Modelling of Inelastic Pentamode-Based Bridge Bearings Using Beam Elements

Abstract

Metameterials have unique properties, which are mostly attributed to their geometrical configuration. Pentamodes, a subcategory of metamaterials, exhibit an almost zero shear elastic modulus while maintaining high compression stiffness, offering a behavior similar to that of a liquid, suggesting the potential application of pentamodes in seismic isolation. In this paper a real-life bridge bearing, composed of repetitive layers of pentamode unit cells in the horizontal and vertical axes is studied. The lattices are modelled using beam finite elements with an equivalent uniform diameter to ensuring a stiffness equal to that of the bi-cone rod. The importance of the chosen equivalent diameter is shown, as the assumption of an average diameter of the bi-cone may lead to significant discrepancies between the calculated stiffnesses.

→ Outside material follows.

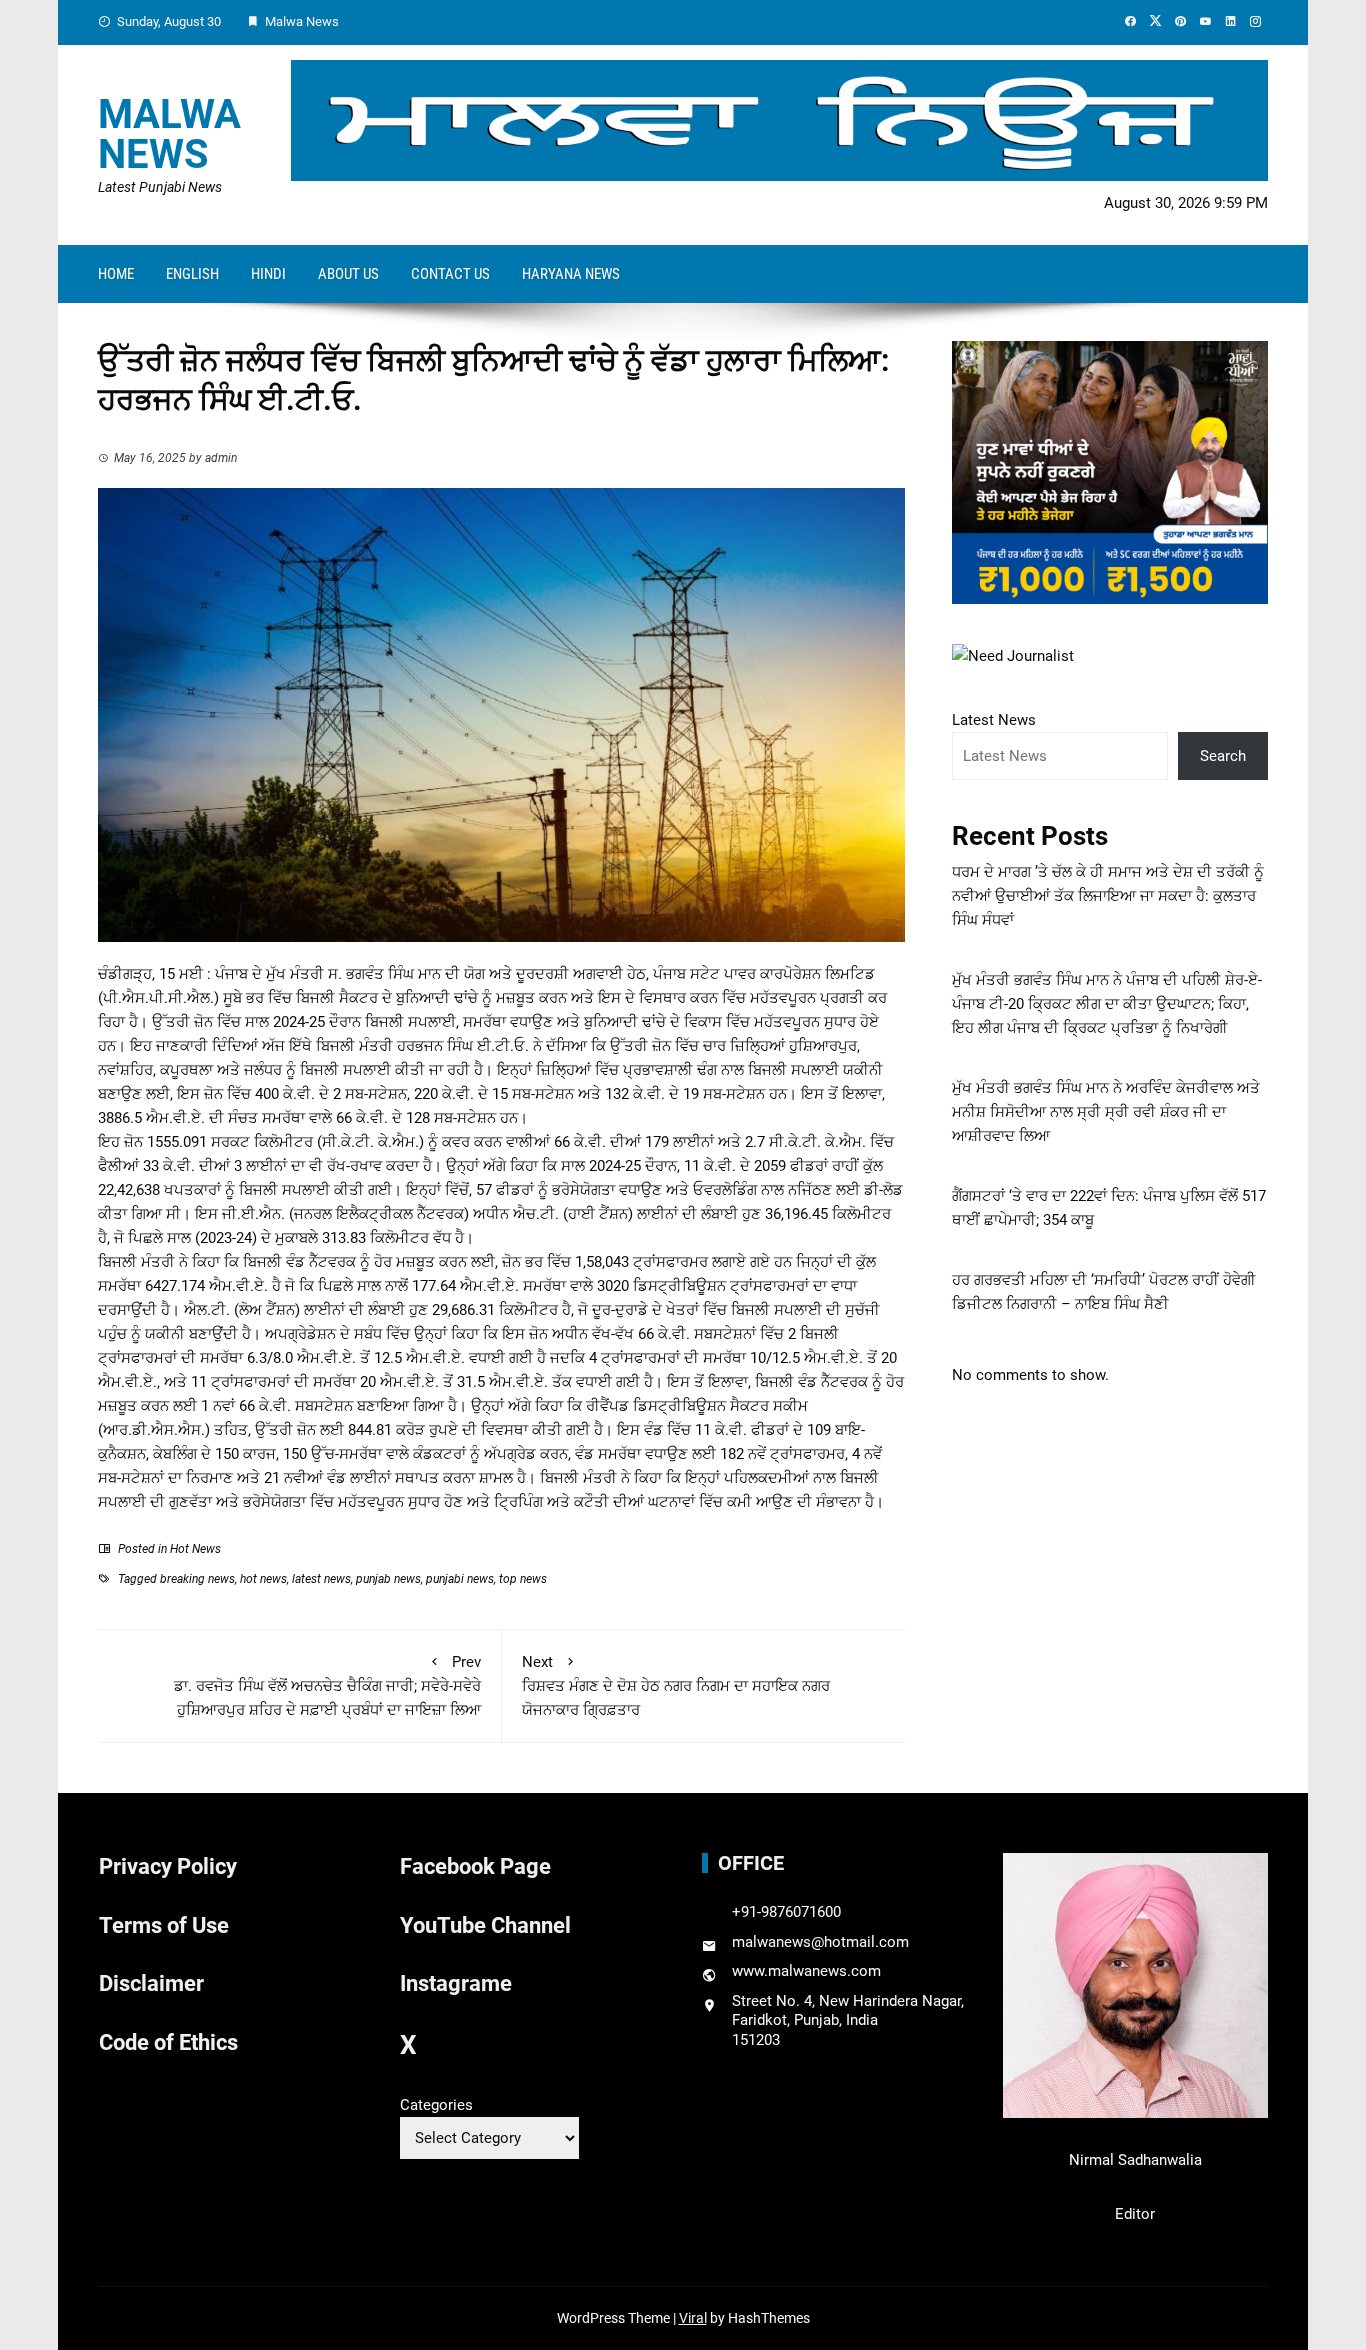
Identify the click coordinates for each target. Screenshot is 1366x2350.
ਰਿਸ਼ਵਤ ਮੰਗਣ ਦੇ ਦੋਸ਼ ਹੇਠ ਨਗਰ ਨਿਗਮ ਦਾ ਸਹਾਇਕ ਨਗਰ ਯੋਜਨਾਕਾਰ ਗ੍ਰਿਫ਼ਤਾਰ (676, 1686)
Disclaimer (151, 1983)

For small bi-cone diameters difference, and slender formulations, the error could grow up to 15% for the horizontal stiffness and up to 200% for vertical. For thick formulations the average diameter overestimates the horizontal stiffness by 3 times and the vertical by 4. These discrepancies grow exponentially as the bi-cone diameters difference increases. An elastoplastic material is selected. The bearing supporting the superstructure is subjected to a constant vertical weight load and a horizontal shear base load, due to seismic excitation. Under vertical loading plastic hinges are created in all the rods of the cell and bearing. However, under shear loading plastic hinges are rather initially created in the lowest nodes of the cell and the bearing.